Chapter One

10.2K 458 36
                                    

"Nobody said it was easy. It's such a shame for us to part." – Coldplay

-

-

Hujan mengguyur kota dalam waktu sepersekian detik. Rintik-rintik deras membasahi tubuhku, membuatku refleks berlari untuk mencari tempat berteduh. Tapi percuma saja. Tak akan ada yang peduli dengan bajuku yang basah atau rambutku yang lepek, tak akan ada yang memperhatikan bagaimana ceritanya pipiku basah bahkan sebelum hujan turun. Kondisiku jelas tak jauh lebih baik.

Aku toh juga tak begitu peduli.

Toko-toko yang berjajar di sepanjang jalan sudah mulai tutup satu per satu. Lampu-lampu mereka sudah mulai dimatikan, hingga hanya menyisakan cahaya dari lampu jalan. Aku berjalan pasrah menuju kafe sederhana yang dalamnya masih terlihat terang. Samar-samar aku membaca tulisan 'Tutup' di depan pintu masuknya. Aku menghela nafas kecewa, lalu memperlambat langkahku. Percuma saja aku berlari, aku tak akan mendapatkan apa-apa di sana.

Jalan terlihat lengang, dan aku menjadi satu-satunya gadis malang yang kehujanan di tengah malam dengan mata sembab dan nafas sesenggukan. Mengingat apa yang terjadi padaku beberapa menit yang lalu. Mengingat bahwa aku berhak menyesap kebahagiaan malam ini, berlindung di samping perapian, meminum segelas susu hangat, berbalut selimut tebal.

Semestinya sekarang aku tengah bergelung di atas ranjang hangat dengan Glenn di sekelilingku, berbagi selimut satu sama lain, menciptakan kehangatan kami masing-masing. Semestinya begitu. Tidak sebelum aku terbangun dari mimpi indah. Tidak sebelum Bertha datang ke tengah hubungan kami dan menghancurkan segalanya.

Tidak sebelum aku memutuskan hubungan kami.

Aku pikir kami baik-baik saja, dan aku terlalu bodoh untuk mempercayakan semuanya padanya. Aku menangis seiring langkah kepergianku meninggalkan apartemennya yang kotor bersama Bertha. Glenn bahkan tak sanggup menjelaskan segala yang terjadi kepadaku.

Aku mencintainya. Tapi aku tau bahwa aku tak bisa tetap bersamanya ketika ada orang lain dihatinya.

"Jane?"

Terdengar suara bariton membuyarkan nostalgiaku, nostalgia terburukku. Seorang pemuda dengan rambut cokelat pasir memanggil namaku dari balik punggung. Wajahnya sama terkejutnya denganku. Jelas saja, pria itu menemukan diriku yang terlihat seperti gelandangan kesepian yang basah kuyup. Dia baru saja keluar dari pintu kafe, satu-satunya yang mungkin berada di sana. Ia memakai sweater biru gelap yang digulung sampai siku dan jeans belel, menempel di tubuhnya yang tinggi jangkung. Aku tak yakin aku pernah mengunjungi Ducker's Café, tapi aku mengenali pemuda ini.

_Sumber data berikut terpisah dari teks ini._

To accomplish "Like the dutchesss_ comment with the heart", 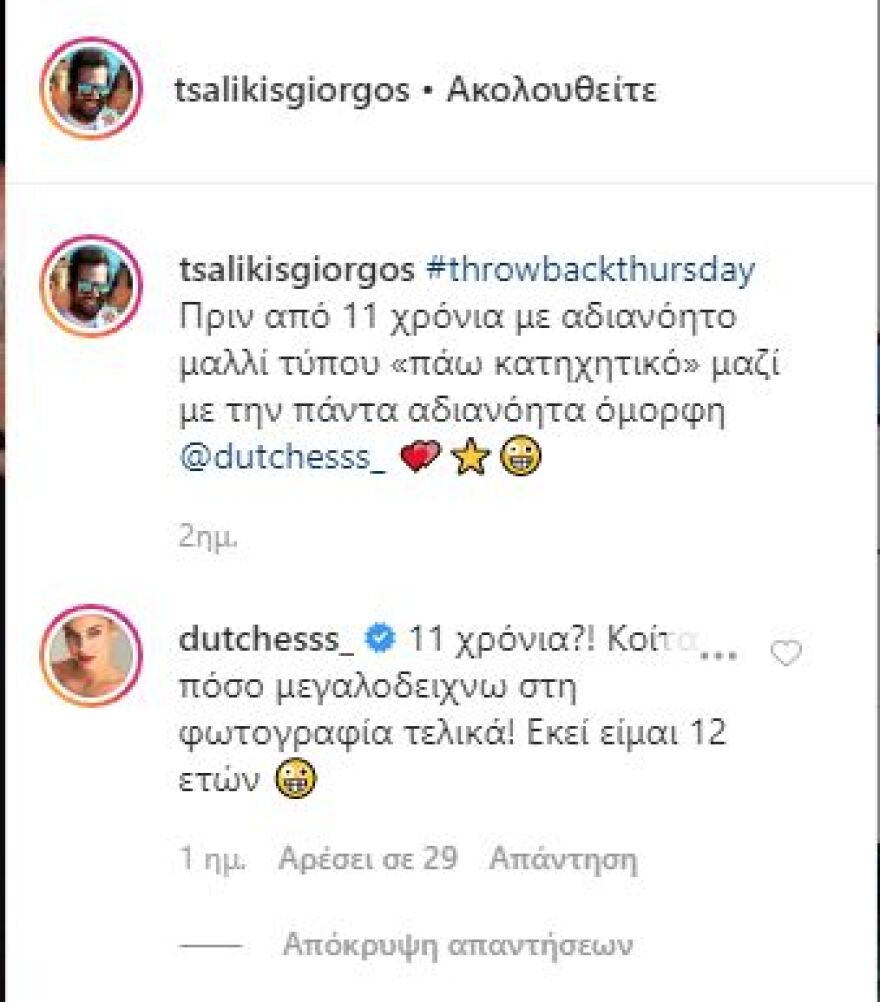I will pos(786,652).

"Aku Thomas, jika kau tak ingat padaku." Dia menginterupsi sebelum aku sempat membalas sapaannya.

Aku menggeleng dan tersenyum padanya. Cukup mengesankan mengetahui bahwa aku masih bisa menyimpul senyum palsu saat ini. "Tidak, aku mengingatmu, Thomas."

"Kau menangis?" tanyanya dengan dahi berkerut.

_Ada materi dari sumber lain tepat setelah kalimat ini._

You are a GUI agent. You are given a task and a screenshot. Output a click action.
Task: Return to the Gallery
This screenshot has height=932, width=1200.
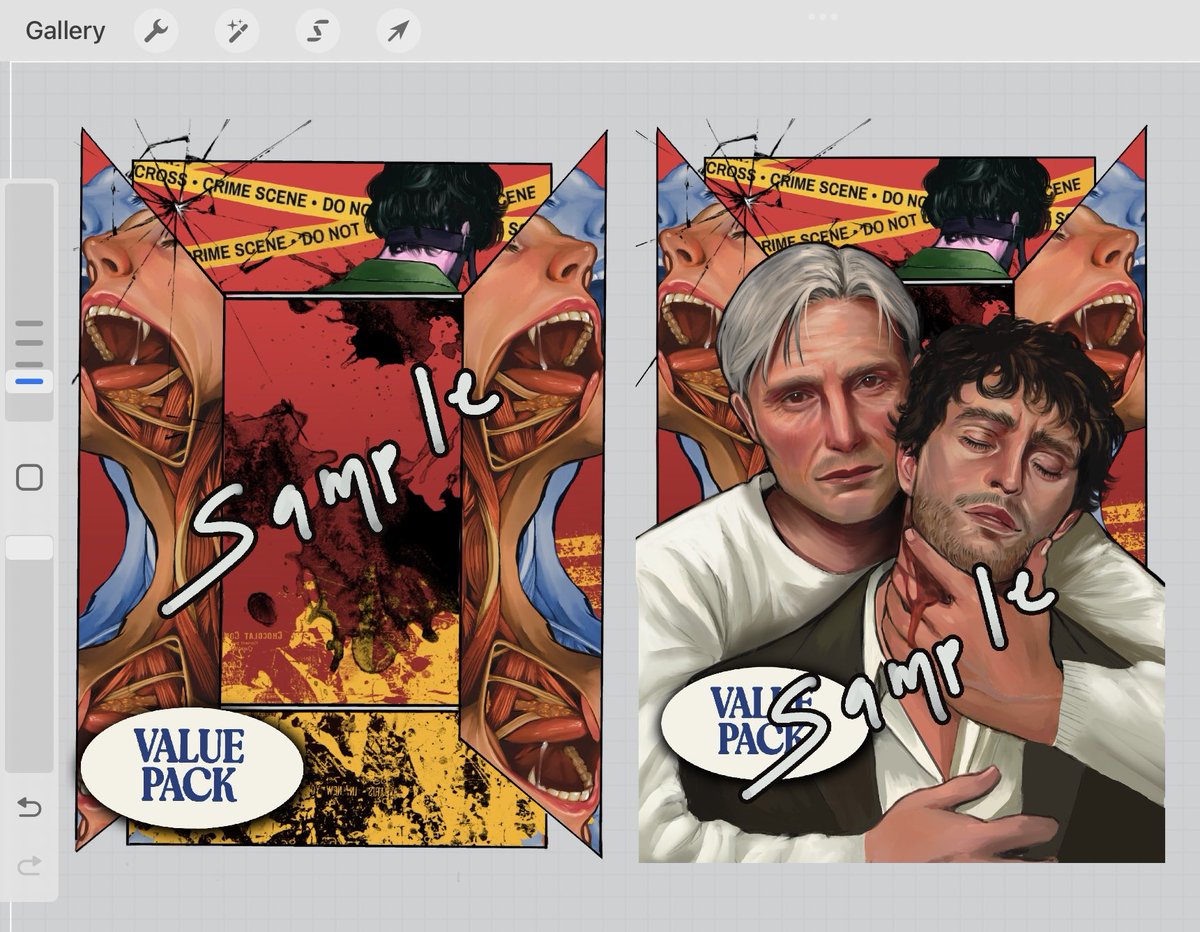66,30
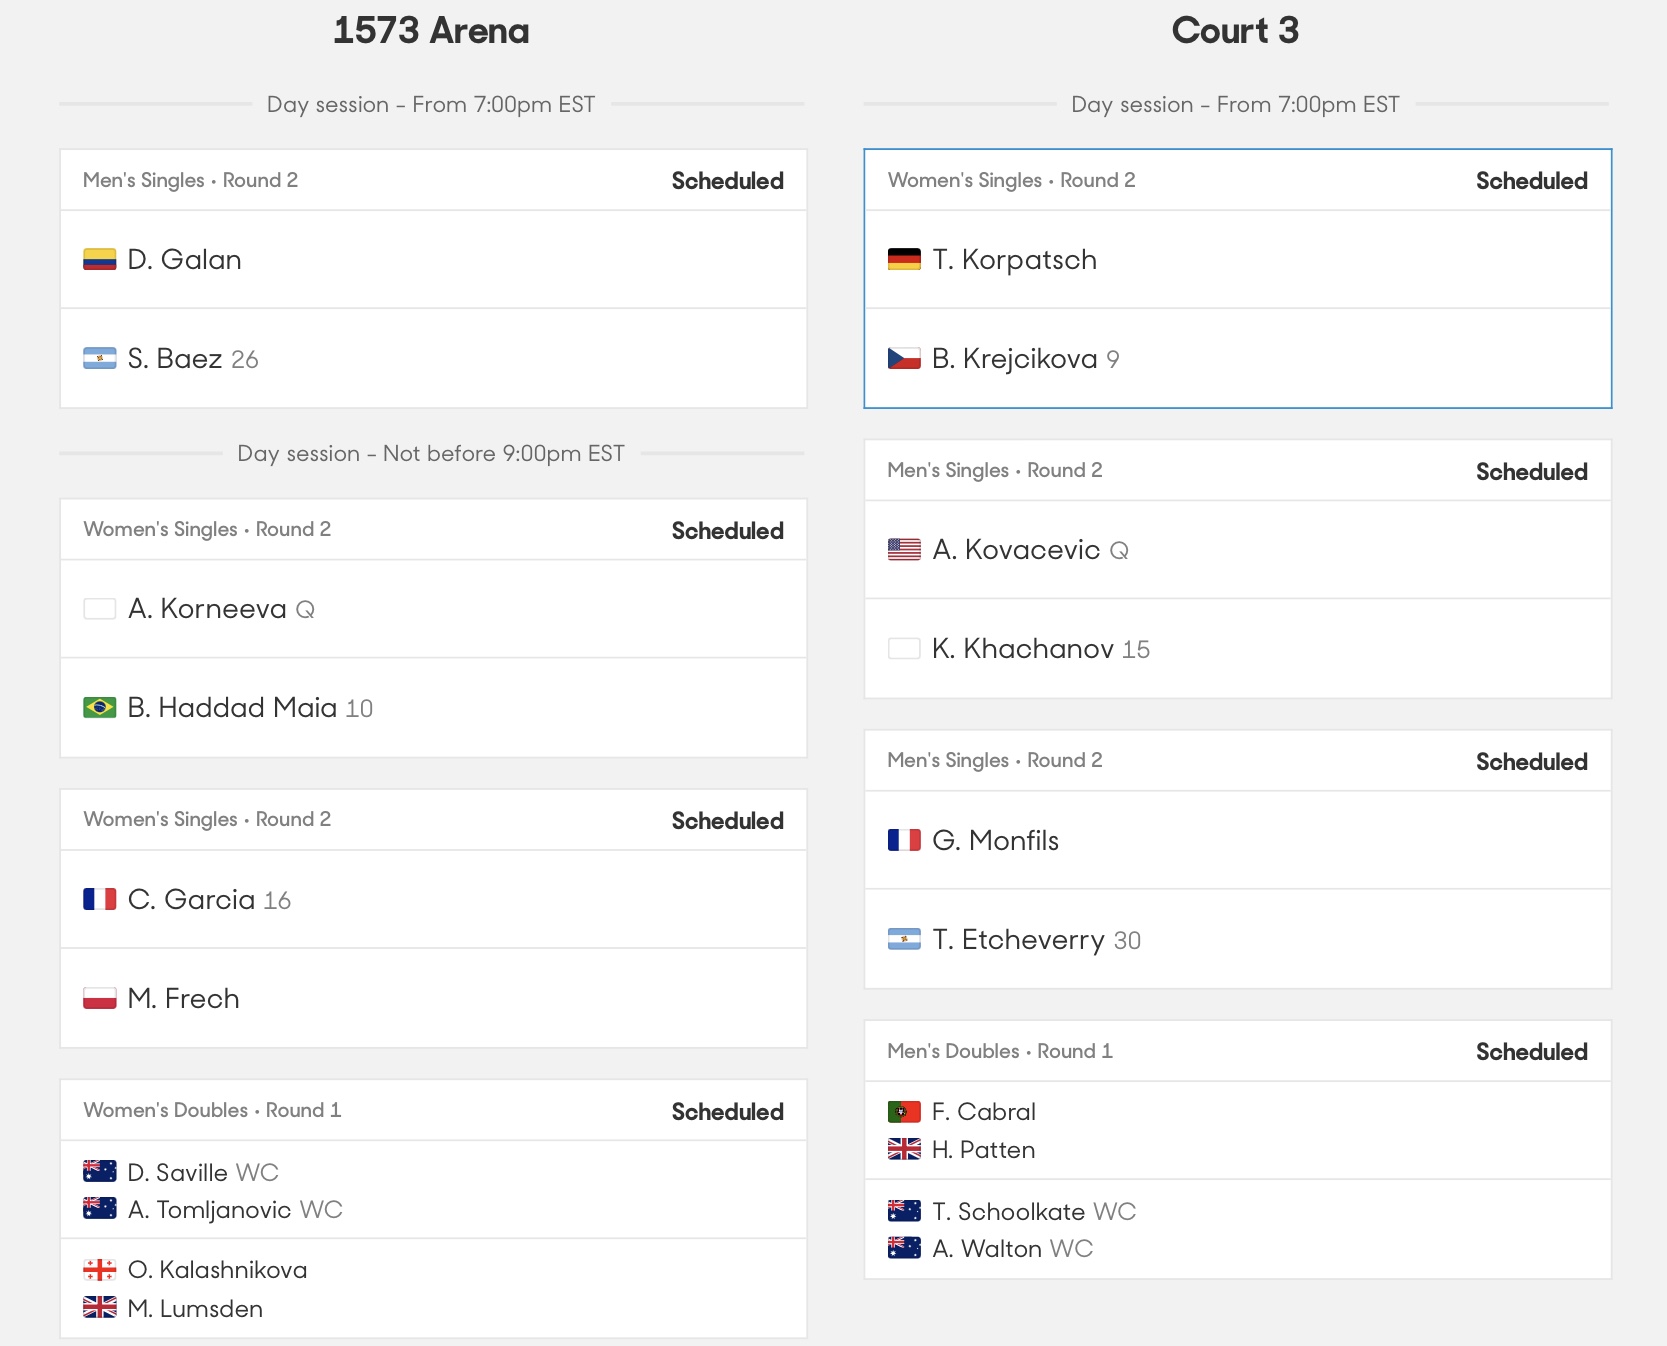Select the player name T. Etcheverry

point(1018,940)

Apakah sejelas itu? Kupikir air hujan telah menyamarkan wajahku yang sembab oleh air mata. Dengan pencahayaan yang begitu minim, bagaimana bisa dia memperhatikan itu? Wajahku pasti terlihat sangat buruk.

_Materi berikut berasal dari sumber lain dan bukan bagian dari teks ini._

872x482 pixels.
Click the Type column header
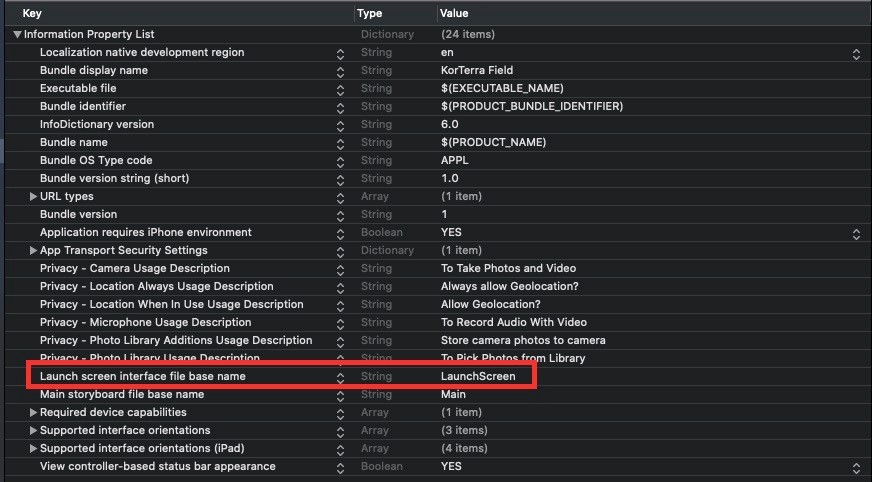(x=369, y=13)

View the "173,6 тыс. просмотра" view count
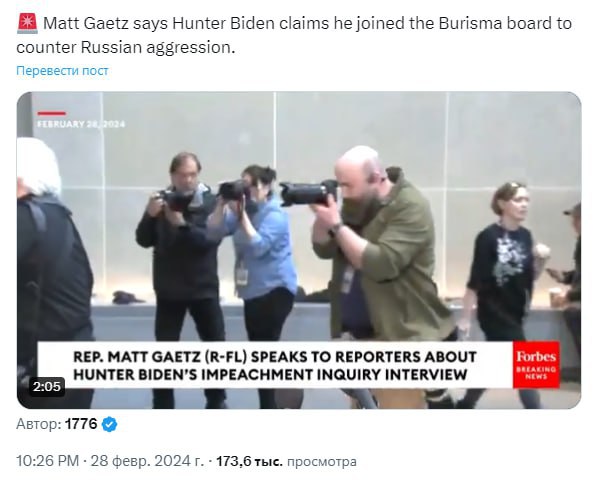(x=286, y=461)
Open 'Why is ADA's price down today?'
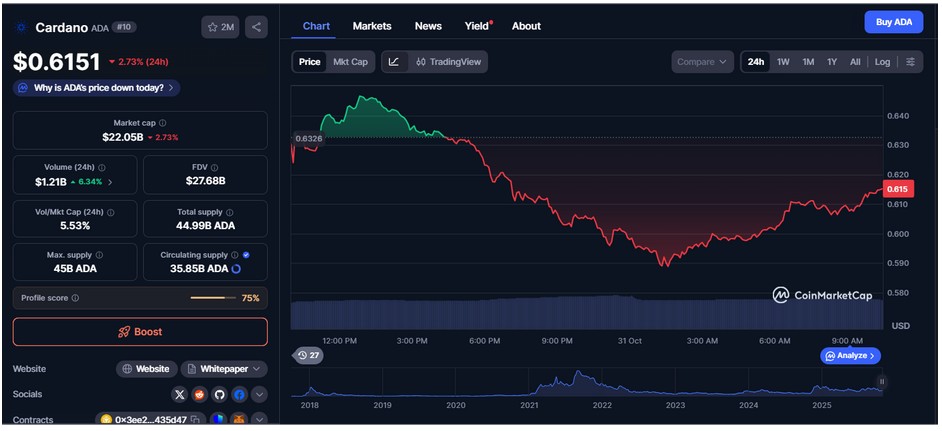The height and width of the screenshot is (431, 942). click(96, 88)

Aku meringis. "Apakah wajahku terlihat begitu buruk?"

Dia mengangguk. "Ya, dan, Ya Tuhan, kau kehujanan. Masuklah, kau pasti dingin sekali."

Tangannya membimbing punggungku masuk ke dalam kafe. Terasa lebih baik rasanya ketika mengetahui ada seseorang yang mengulurkan bantuan tanpa kuminta. Waktu SMA dulu, aku dan Thomas bisa mengobrol panjang dalam beberapa kesempatan. Meskipun Thomas adalah orang yang enak diajak bicara, aku tak pernah menjadikannya sebagai teman dekat disamping karena kelas kami yang berbeda. Setelah kami lulus, kami tak pernah berkomunikasi lagi.